Sunday, March 29, 2009

Is the implementation of constitutional council practicable?

Dr Susantha Gonatilake, in his article under the heading “Can those who question Sri Lanka’s sovereignty be CC members?” dated 18 March 2009 appeared in The Island has quite rightly pointed out misdeeds of some of the political nominees to the Constitutional Councils.

As per the Article 41A (4) of the Chapter VIIA of the Constitution, the persons to be appointed or nominated to the Constitution Council (CC) shall be persons of eminence and integrity who have distinguished themselves in public life and who are not members of any political party.

Dr Goonatilake has sighted two nominees as examples, namely those of Wigneswaran and Jayadeva Uyangoda. Jayaddeva Uyangoda is a strong advocate of Tamil’s so-called self-determination, separatism and Tamil Eelam and the extent of damage caused to the image of Sri Lanka and its people, as a result of his contribution towards this end, is enormous. One needs not go far to find evidence in support of this claim. The easiest way is to visit any pro-LTTE website, particularly TamilNet and simply type-in ‘Jayadeva Uyangoda’ and search!

For the LTTE propaganda machinery, he is a ‘well regarded’ political commentator’. His statements therein resembles to those of an adviser or a spokesperson of the outfit. He does not see any thing wrong with the LTTE. The entire problem is with the Sinhala politicians and the majority community.

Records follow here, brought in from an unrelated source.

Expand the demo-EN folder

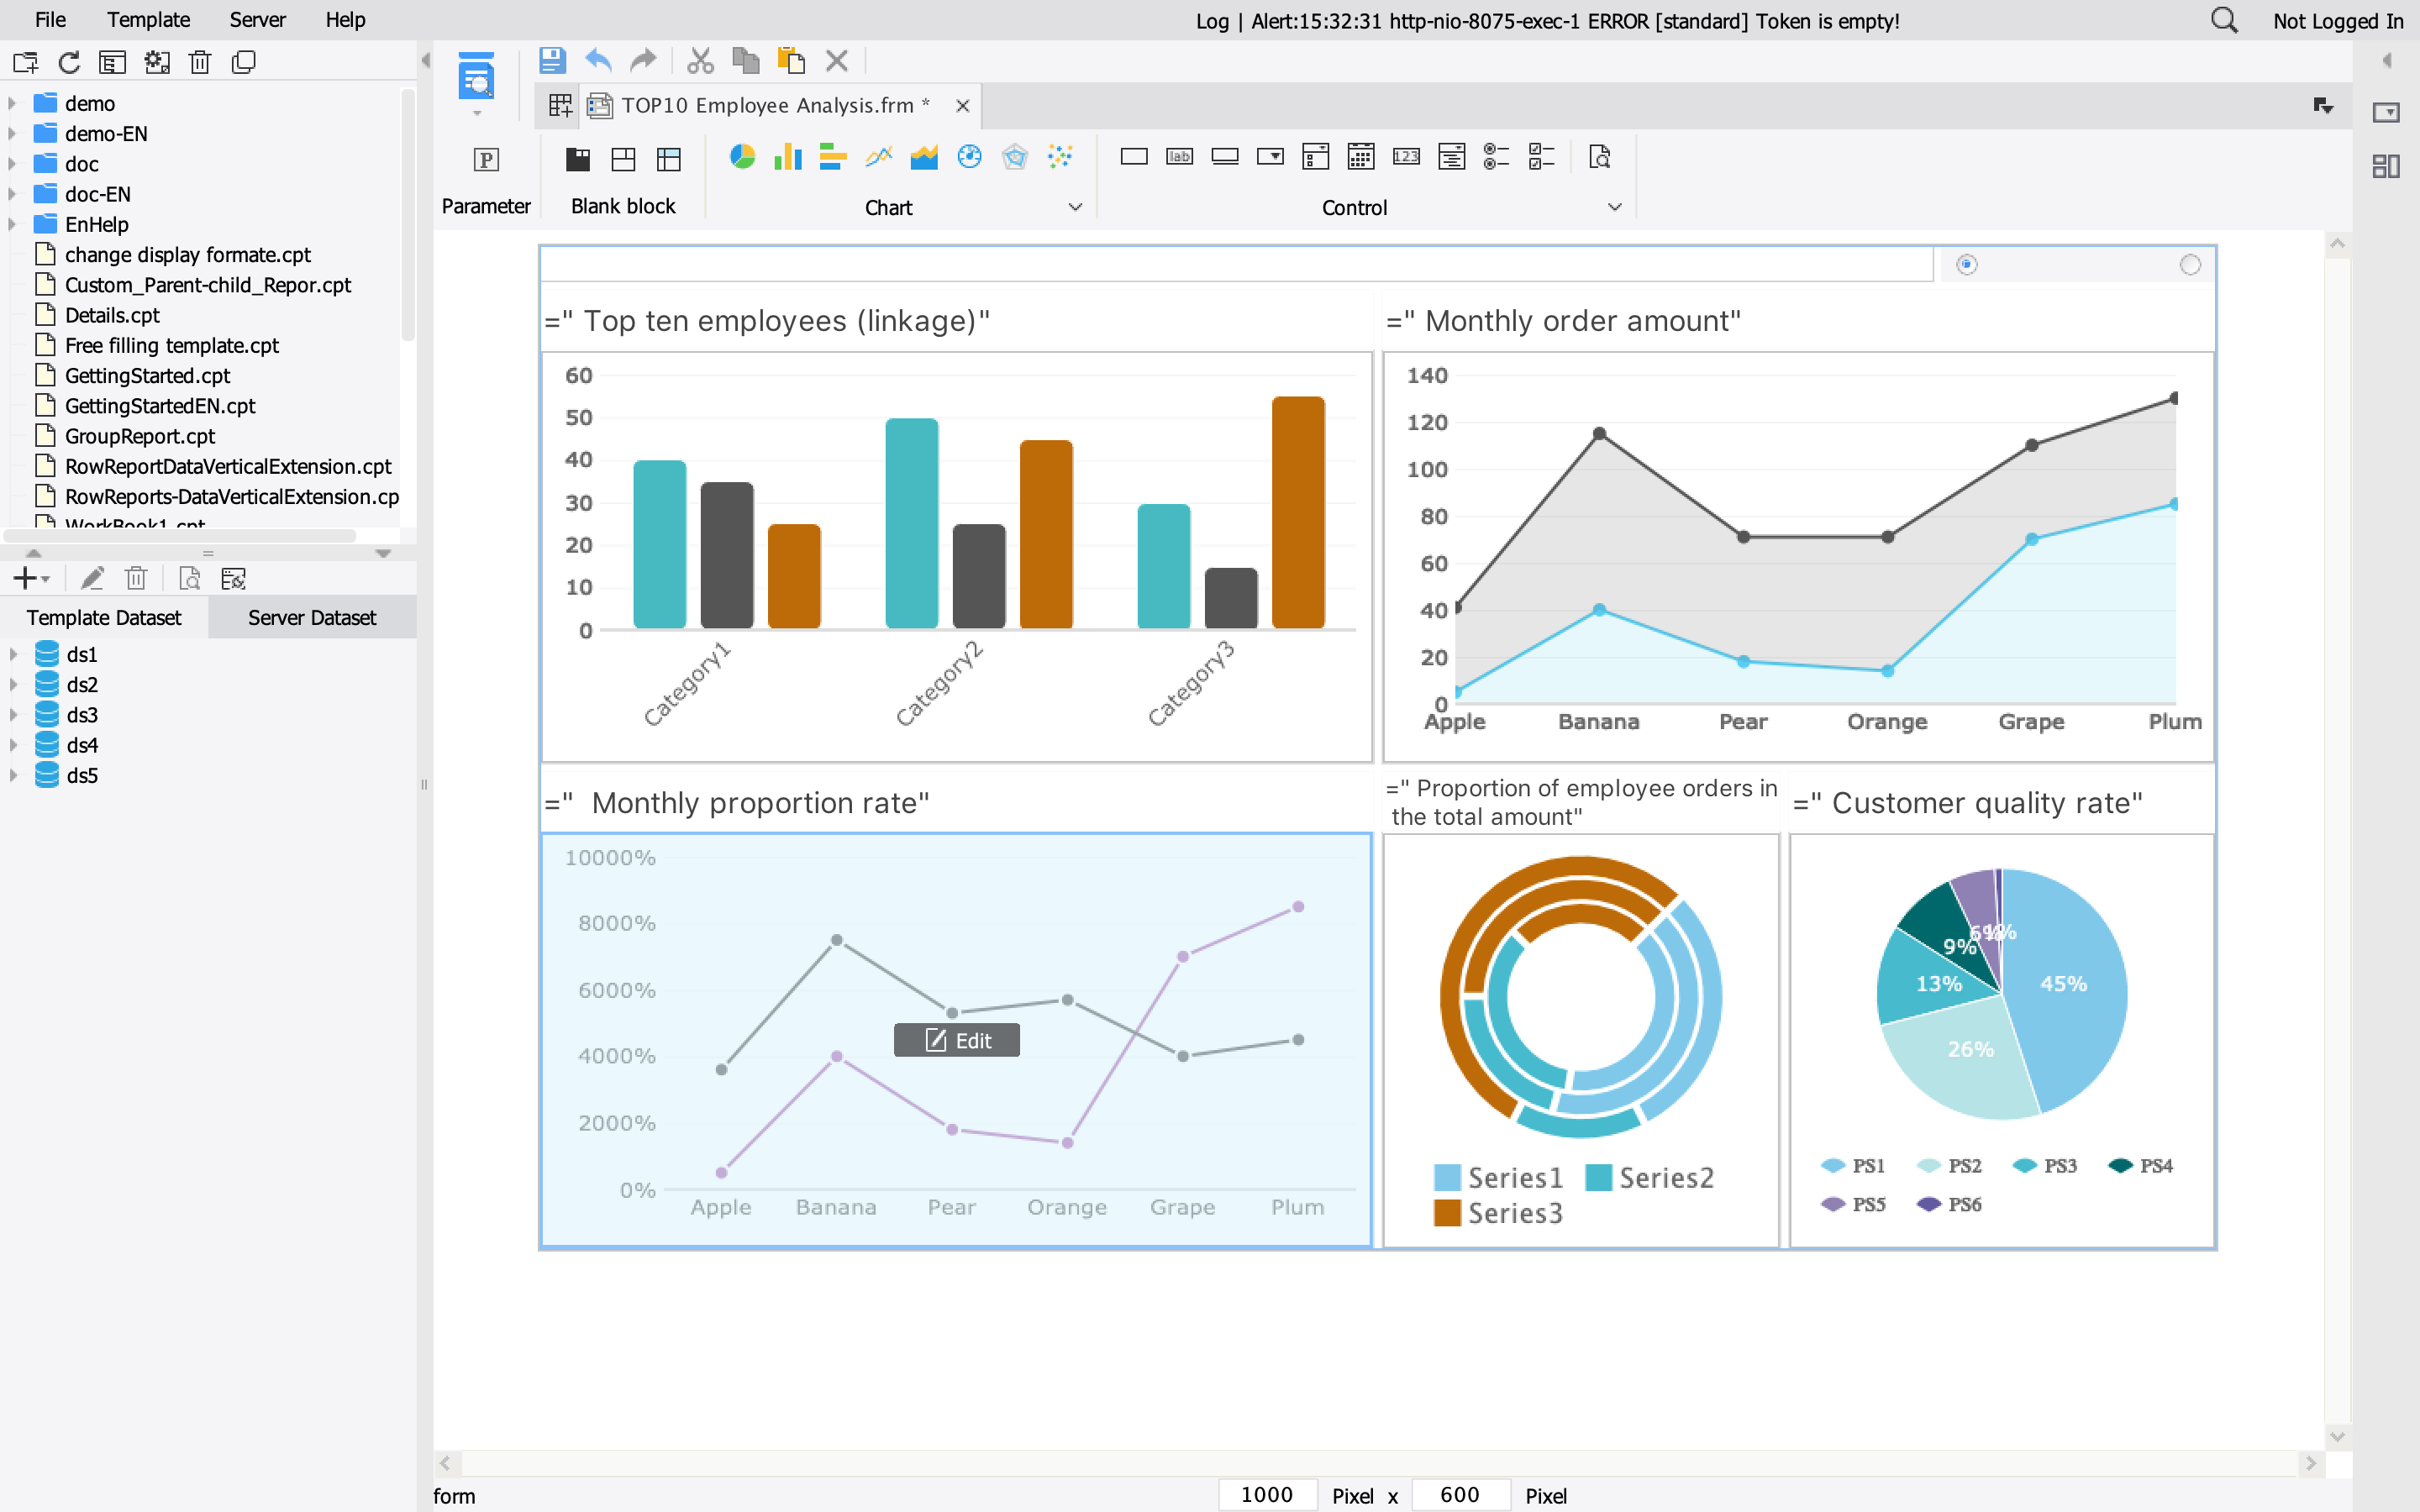pyautogui.click(x=12, y=134)
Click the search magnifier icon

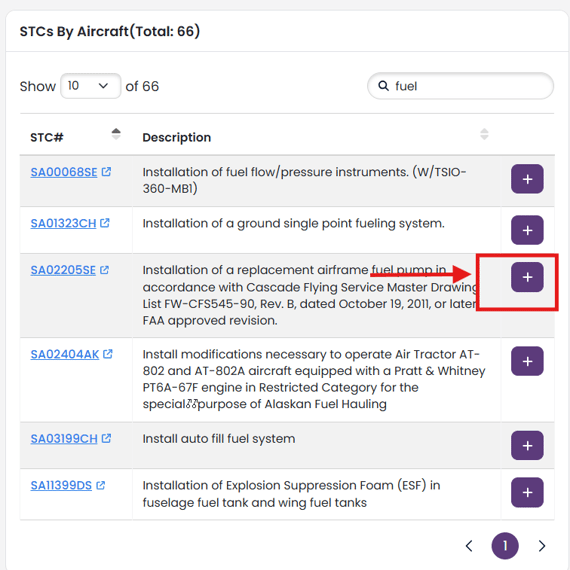(x=383, y=86)
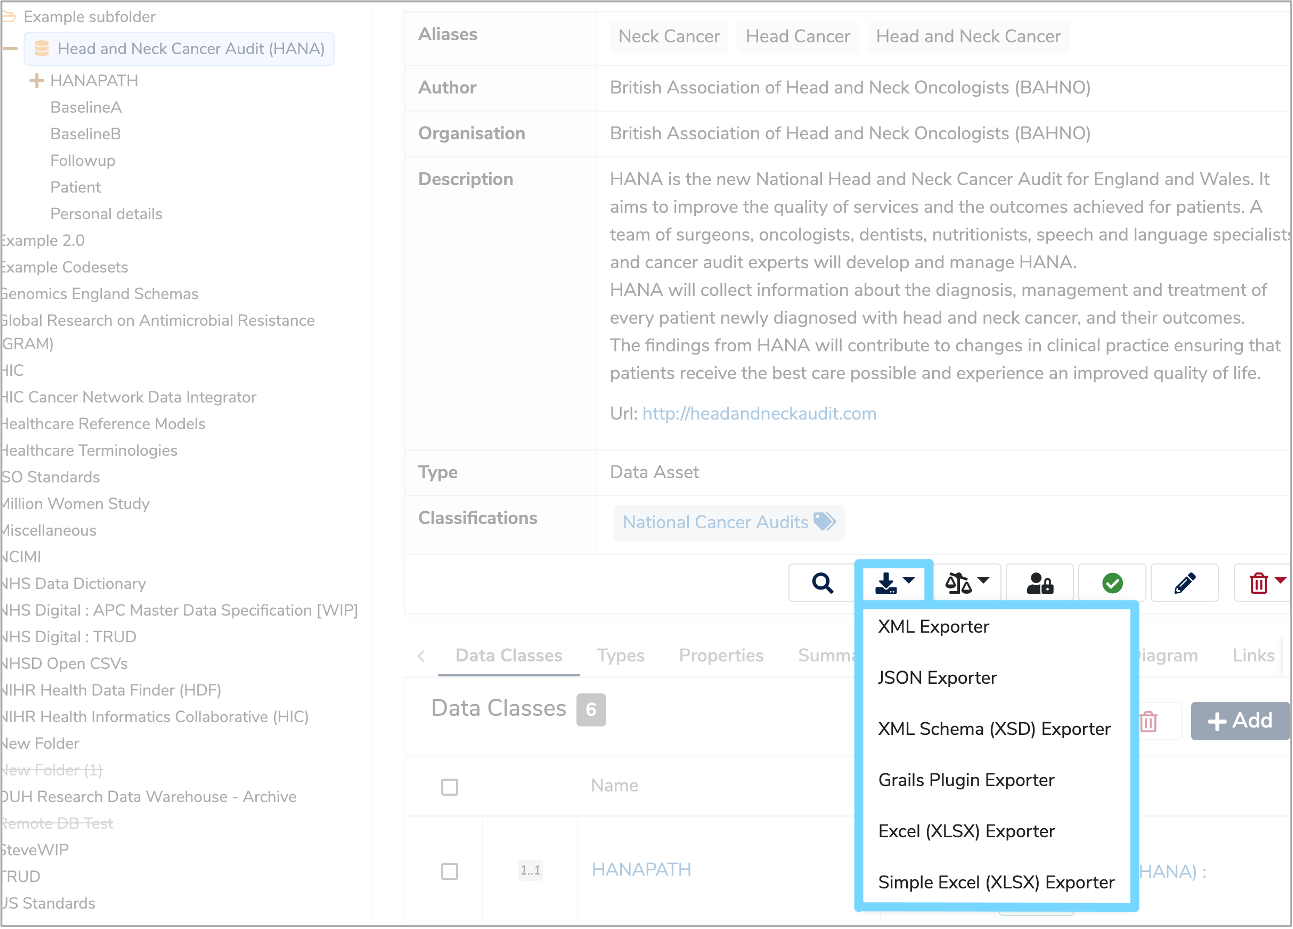
Task: Select the edit pencil icon
Action: point(1185,582)
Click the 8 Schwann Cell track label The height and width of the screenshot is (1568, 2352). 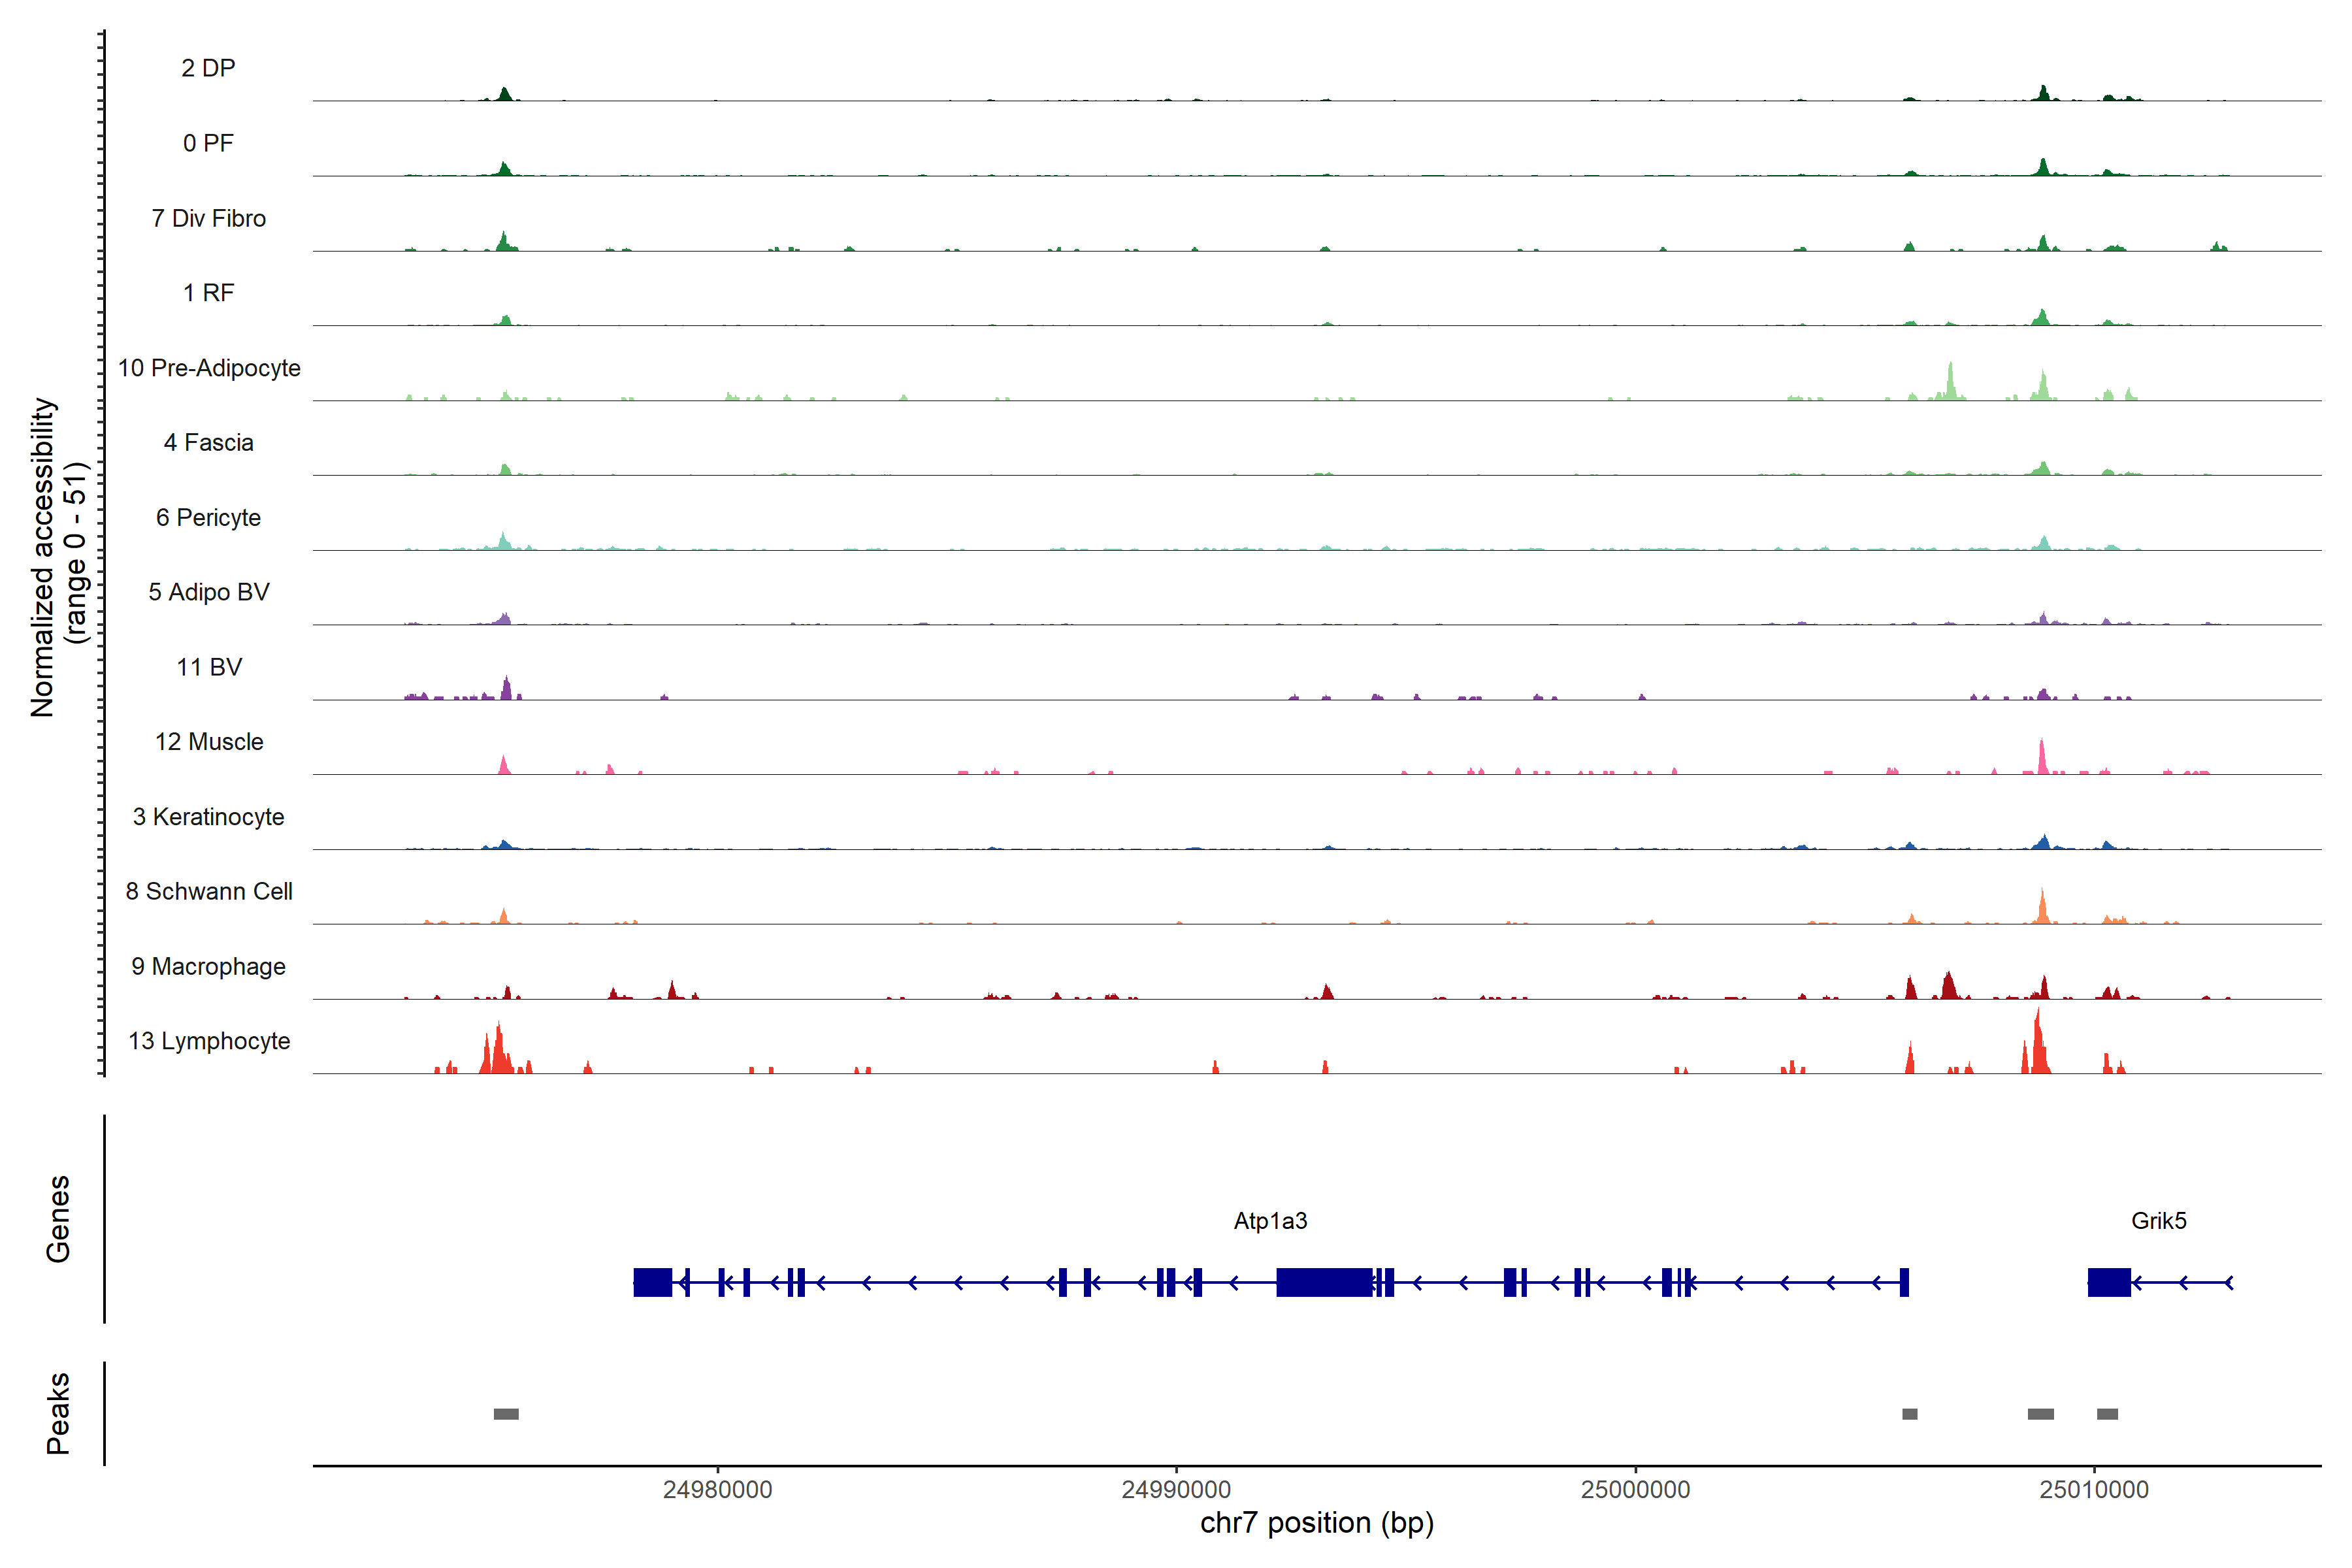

According to his ‘vision’ “the conflict must be viewed as a struggle between ‘two nations’ and Tamil ethnic rebellion is not just a terrorist endeavor as many in Sri Lanka believed at the time, but the manifestation of legitimate political grievances and aspirations of a minority ethnic community”.

LTTE is now a banned terrorist organization in Sri Lanka and hence candidature of people who work hard to make the terrorist outfit legitimized, to a council responsible for recommending and approving the appointments of the personnel of the highest order, is highly questionable. Can such persons, under the circumstances, be considered as of eminence and independent? Naturally empowering political parties to nominate their representatives, one cannot expect the CC to have politically independent people. Nominations of Wigneswaran and Uyangoda are typical examples.

The CC consists of PM, Speaker, Leader of the Opposition, a representative of the President, five persons nominated by the PM and the Leader of the Opposition and a person nominated by the MPs belonging to political parties or independent groups other than the respective political parties or independent groups to which the PM and the Leader of the Opposition belongs. Out of the five members nominated by the PM and the Leader of the Opposition three shall be from minorities.

By including a ‘minority interest’ factor a racial quota has been given to the CC, and on the same pretext, a great injustice has been done to the majority community as there is no one to look after the majority community’s interest since there is no guarantee that that the other five members (including the speaker and the Leader of the opposition) are always come from the majority community. On the other hand, Segregating members of a Council of the highest order, according to communal lines could aggravate an already regretful situation.

With the implementation of the 17th amendment article 41 B, no person can be appointed or removed by the President as the Chairman or a member of any of the Commissions specified (Election, Public Service, Police, Human Rights, Bribery or Corruption, etc), except on a recommendation or approval of the Council.
As per the Article 41C, no person can be appointed by the President to any of the Offices specified (Chief Justice, Judges of the Supreme Court, President and the Judges of the Court of Appeal, Members of the Judicial Service Commission, Attorney-General, Auditor-General, Inspector General of Police, Secretary-General of Parliament etc) unless such appointment has been approved by the Council upon a recommendation made to the Council by the President.
Only the power of appointments of the Heads of Army, the Navy and the Air Force is left with the President. As far as the above appointments are concerned, the country’s elected President will become a mere rubber stamp.

As per the relevant section of Article 41A, Speaker shall be the Chairman of the Council and in the absence of the Chairman, the Prime Minister, and in the absence of the Prime Minister, the Leader of the Opposition shall preside at the meetings of the Council while leaving the status of the representative of the executive President in the CC on par with those representatives of the minority parties. The executive President of a country seeking approval from a committee headed by the Leader of the Opposition, in an event when the latter is chairing the CC, for appointment in his own administration is something extraordinary (even if it looks like super-star democracy) and my understanding is that such a democracy is not existing anywhere in the world (including the so-called five star democracies of the West!).

There is no wonder, why the current Leader of Opposition is finding fault with the President for not implementing the 17th amendment. The Leader of the Opposition knows very well that CC is the only remaining weapon he has to screw the President and his administration, after failing to ‘topple’ the government several times by various means even with the fullest backing of some foreign ambassadors.